Chasse à courre: «Henri Barbusse dans notre panthéon»

AVA, qui est à la pointe de la dénonciation de la chasse à courre, a publié un excellent texte d’Henri Barbusse, une grande figure de la Gauche française. Il s’agit d’Hallali, qui dénonce avec des mots d’une grande justesse et d’une grande humanité l’horreur de la chasse à courre.

On retrouvera le texte en entier sur le site d’AVA : ava-france.org/2020/11/13/henri-barbusse-hallali

Ce texte est d’une grande valeur et fait indéniablement partie du patrimoine de la Gauche, il faut le connaître, le mettre en valeurs et le diffuser !

Remarquons que c’est très bien vu de l’avoir publié le 11 novembre, puisque le parallèle est fait avec l’écrivain Maurice Genevoix, qui a été intronisé au Panthéon par Emmanuel Macron en raison de son œuvre sur la première guerre mondiale, Ceux de 14. On le sait, Henri Barbusse est également connu pour son œuvre sur la Grande guerre : Le feu, journal d’une escouade.

Il s’avère que Maurice Genevoix a également écrit sur la chasse à courre, avec un point de vue totalement opposé à celui d’Henri Barbusse. On a là deux styles, deux approches, deux visions du monde, qui se font face et ne sont absolument pas compatibles !

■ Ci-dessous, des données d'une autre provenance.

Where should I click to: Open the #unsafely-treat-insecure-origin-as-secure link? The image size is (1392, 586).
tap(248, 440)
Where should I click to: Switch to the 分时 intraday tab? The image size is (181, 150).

Voici le petit résumé d’AVA présentant cette opposition avec une grande acuité :

« HENRI BARBUSSE DANS NOTRE PANTHÉON 🏛🕊

⚫ À l’occasion des commémorations du 11 novembre, le Président de la République a choisi de faire entrer au Panthéon l’écrivain Maurice Genevoix, témoin actif de la 1ère Guerre Mondiale. D’autres voix lui préféraient Henri Barbusse.
Chez AVA, il y a un révélateur qui permet de les départager : leur rapport à la chasse à courre ! Tous les deux ont écrit sur le sujet, avec des points de vue diamétralement opposés.

🦌📯 Maurice Genevoix, dans son roman « La Dernière Harde », développe point par point toute la vision mystico-romantique des veneurs sur la Nature. On y suit un cerf sauvé plusieurs fois de la mort par le piqueux d’un équipage, un homme « juste ». S’il a été blessé au cours d’une chasse à courre, ce n’est pas du fait des veneurs mais de celui d’un cerf chassé, qui a livré son congénère à la meute pour « donner le change ». Le cerf est hébergé et soigné chez le valet, puis, repartant dans les bois, il meure volontairement par la main même de son « bienfaiteur », en se jetant contre sa dague. Bref, un pur fantasme de veneur :
« De lui-même, résolument, il a poussé sa poitrine profonde contre la pointe qui le touchait. Et en même temps il a plié les deux genoux pour se coucher sur la terre, et trouver enfin son repos. »
Genevoix (membre de l’Institut de France qui possède la forêt de Chantilly et y organise la chasse à courre) romance la chasse et la mort, comme un jeu symbolique qui mettrait en avant la dignité du monde animal, sa « liberté ». C’est tout à fait la vision des veneurs quand ils disent « Plutôt que de laisser l’opinion se focaliser sur leur mort, tachons seulement de montrer qu’ils ont une belle qualité de vie. Pour leur garantir la seule qui leur convienne, celle d’animal libre, ils doivent en payer un prix qui n’est autre que l’impôt du sang. »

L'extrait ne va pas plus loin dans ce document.